§ What the task requires: Check every line of the entries for the string "coordinates" and return the ones that contain it.

··········

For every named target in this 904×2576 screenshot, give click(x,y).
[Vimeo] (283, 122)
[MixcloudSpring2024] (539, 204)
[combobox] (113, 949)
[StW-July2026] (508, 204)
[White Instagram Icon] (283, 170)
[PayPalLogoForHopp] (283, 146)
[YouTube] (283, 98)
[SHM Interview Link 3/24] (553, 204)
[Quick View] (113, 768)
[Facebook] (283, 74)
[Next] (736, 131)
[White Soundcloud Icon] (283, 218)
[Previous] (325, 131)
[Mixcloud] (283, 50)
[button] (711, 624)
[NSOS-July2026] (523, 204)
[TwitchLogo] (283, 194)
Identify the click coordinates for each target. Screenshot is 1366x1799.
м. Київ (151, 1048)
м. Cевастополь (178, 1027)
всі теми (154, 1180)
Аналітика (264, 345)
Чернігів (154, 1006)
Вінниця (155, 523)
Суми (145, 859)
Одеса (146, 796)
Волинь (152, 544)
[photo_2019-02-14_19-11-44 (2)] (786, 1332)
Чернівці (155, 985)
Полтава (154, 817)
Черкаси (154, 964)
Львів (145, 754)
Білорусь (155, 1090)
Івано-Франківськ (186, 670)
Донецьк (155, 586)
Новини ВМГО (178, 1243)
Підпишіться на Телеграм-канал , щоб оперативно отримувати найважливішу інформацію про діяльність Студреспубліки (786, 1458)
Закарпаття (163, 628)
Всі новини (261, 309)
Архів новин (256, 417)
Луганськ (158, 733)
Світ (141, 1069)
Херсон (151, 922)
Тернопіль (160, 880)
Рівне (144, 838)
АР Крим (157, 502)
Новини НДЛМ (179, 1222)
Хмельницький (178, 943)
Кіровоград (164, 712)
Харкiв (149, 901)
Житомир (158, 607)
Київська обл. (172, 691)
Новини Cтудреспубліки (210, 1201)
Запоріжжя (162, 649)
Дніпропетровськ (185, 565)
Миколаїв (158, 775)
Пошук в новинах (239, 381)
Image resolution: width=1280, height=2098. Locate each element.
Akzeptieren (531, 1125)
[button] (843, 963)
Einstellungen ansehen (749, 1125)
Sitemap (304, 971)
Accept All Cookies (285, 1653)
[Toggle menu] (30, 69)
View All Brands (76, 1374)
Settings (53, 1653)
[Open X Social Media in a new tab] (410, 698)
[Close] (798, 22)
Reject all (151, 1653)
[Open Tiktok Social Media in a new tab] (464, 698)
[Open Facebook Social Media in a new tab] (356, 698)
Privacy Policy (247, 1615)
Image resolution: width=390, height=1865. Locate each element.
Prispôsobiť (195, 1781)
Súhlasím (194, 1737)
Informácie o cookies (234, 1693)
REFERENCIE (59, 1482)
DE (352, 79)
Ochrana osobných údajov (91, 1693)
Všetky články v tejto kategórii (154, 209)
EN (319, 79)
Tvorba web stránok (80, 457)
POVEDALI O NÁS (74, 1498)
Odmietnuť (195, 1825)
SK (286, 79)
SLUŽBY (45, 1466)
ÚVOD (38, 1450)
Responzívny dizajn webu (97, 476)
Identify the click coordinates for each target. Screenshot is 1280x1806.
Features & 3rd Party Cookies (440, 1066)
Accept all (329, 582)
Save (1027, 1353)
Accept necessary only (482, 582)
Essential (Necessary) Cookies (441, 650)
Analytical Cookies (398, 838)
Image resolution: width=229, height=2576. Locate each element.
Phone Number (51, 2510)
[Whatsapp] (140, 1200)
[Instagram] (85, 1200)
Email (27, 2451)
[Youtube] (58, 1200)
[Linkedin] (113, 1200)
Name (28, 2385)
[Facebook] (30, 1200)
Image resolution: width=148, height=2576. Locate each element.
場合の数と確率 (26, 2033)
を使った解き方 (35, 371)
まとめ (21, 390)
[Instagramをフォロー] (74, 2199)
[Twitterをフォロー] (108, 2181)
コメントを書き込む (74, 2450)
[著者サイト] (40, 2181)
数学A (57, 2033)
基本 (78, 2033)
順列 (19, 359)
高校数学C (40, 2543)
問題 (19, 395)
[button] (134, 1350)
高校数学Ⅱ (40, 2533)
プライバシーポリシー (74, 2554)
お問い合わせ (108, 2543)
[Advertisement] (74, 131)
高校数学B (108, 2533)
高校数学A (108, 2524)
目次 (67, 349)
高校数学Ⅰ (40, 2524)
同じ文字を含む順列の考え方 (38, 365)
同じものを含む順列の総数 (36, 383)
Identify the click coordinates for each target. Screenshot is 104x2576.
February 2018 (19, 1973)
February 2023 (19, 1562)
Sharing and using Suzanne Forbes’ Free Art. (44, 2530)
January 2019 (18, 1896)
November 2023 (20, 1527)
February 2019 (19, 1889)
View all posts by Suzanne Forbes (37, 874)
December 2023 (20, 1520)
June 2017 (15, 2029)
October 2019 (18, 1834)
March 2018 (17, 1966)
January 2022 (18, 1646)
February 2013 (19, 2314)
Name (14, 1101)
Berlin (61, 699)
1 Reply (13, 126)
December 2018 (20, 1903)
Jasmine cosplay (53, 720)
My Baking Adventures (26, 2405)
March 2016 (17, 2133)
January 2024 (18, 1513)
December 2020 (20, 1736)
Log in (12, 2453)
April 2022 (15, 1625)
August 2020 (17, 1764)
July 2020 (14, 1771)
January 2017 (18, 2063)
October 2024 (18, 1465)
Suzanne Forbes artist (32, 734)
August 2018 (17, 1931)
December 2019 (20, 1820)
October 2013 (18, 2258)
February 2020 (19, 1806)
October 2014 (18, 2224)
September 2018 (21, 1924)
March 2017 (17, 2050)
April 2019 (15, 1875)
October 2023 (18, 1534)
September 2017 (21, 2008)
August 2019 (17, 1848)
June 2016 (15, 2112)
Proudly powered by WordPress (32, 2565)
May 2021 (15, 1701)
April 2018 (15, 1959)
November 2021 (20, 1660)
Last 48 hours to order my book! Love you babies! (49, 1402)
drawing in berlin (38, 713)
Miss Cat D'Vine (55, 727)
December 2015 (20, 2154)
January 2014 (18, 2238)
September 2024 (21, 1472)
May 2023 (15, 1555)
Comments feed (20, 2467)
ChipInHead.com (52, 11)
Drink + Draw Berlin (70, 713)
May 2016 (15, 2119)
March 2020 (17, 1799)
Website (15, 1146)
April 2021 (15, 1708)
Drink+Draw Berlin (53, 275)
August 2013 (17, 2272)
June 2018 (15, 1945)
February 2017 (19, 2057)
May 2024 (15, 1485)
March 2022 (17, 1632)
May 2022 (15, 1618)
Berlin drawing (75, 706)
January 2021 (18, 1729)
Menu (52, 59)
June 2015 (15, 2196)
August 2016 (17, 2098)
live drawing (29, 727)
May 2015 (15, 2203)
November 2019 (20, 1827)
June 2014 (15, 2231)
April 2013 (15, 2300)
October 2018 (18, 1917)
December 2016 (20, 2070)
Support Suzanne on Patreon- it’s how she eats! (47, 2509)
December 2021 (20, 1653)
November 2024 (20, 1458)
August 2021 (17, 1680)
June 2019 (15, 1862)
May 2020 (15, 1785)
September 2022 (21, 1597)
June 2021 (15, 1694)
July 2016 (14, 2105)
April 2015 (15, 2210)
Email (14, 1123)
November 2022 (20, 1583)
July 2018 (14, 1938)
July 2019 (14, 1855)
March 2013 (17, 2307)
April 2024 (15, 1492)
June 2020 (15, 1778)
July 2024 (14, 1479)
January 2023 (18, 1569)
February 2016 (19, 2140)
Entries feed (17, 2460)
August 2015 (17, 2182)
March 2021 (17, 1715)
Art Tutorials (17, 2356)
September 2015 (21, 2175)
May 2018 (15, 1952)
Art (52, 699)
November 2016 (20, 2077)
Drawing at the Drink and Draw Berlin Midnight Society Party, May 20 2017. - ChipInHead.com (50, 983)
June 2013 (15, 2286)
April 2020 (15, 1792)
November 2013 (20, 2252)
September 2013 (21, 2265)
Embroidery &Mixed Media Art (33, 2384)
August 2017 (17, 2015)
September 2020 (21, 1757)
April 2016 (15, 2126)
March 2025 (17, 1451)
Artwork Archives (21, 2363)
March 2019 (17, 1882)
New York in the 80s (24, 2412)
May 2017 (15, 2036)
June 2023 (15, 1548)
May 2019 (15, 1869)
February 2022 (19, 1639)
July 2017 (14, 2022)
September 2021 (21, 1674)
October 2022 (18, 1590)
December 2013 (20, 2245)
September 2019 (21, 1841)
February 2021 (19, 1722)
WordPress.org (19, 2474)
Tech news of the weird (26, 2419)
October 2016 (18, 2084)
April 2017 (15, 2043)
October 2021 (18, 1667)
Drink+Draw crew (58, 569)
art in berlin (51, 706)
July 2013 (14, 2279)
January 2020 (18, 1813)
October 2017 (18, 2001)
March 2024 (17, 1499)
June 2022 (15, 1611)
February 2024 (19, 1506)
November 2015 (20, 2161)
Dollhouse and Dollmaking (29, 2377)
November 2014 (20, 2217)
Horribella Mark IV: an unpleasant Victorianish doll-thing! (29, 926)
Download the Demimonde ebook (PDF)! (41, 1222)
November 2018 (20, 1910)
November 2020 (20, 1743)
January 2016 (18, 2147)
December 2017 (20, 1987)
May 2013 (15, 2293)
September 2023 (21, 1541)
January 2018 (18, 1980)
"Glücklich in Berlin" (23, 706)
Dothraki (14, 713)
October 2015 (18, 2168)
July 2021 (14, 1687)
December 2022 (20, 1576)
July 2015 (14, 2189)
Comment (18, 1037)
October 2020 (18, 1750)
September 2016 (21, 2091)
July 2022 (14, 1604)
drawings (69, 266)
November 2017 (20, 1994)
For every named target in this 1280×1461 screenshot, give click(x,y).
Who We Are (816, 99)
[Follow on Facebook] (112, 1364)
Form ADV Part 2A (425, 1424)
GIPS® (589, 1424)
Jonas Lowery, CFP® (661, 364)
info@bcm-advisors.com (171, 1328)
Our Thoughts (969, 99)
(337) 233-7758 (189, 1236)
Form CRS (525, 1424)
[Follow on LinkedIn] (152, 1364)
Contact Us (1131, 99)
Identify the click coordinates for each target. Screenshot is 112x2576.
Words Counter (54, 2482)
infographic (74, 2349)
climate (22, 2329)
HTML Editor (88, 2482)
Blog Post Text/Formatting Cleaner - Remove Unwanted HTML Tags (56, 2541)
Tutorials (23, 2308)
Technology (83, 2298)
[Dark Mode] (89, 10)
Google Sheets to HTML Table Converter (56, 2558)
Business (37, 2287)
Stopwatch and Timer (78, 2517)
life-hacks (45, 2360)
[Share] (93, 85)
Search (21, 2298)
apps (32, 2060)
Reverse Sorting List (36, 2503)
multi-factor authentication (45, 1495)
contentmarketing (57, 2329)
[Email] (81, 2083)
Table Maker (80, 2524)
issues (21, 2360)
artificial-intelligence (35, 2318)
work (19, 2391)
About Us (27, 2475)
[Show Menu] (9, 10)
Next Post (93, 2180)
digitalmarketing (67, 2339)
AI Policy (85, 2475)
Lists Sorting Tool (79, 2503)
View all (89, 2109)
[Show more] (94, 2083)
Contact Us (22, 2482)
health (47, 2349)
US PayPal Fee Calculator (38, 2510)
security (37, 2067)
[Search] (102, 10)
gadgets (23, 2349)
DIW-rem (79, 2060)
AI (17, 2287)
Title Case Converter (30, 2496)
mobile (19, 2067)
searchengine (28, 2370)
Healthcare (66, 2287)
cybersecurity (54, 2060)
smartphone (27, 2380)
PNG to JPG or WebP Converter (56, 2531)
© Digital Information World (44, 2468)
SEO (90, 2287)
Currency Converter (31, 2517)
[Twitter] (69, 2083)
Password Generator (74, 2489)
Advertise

··········

§ Result below:
Identify the click coordinates for each target. Screenshot is 1366x1799.
Identify the click coordinates for each target. Screenshot is 1280x1806.
Identify the click coordinates for each target. Screenshot is 104x2576.
Identify the click coordinates for each target. Screenshot is 112x2576.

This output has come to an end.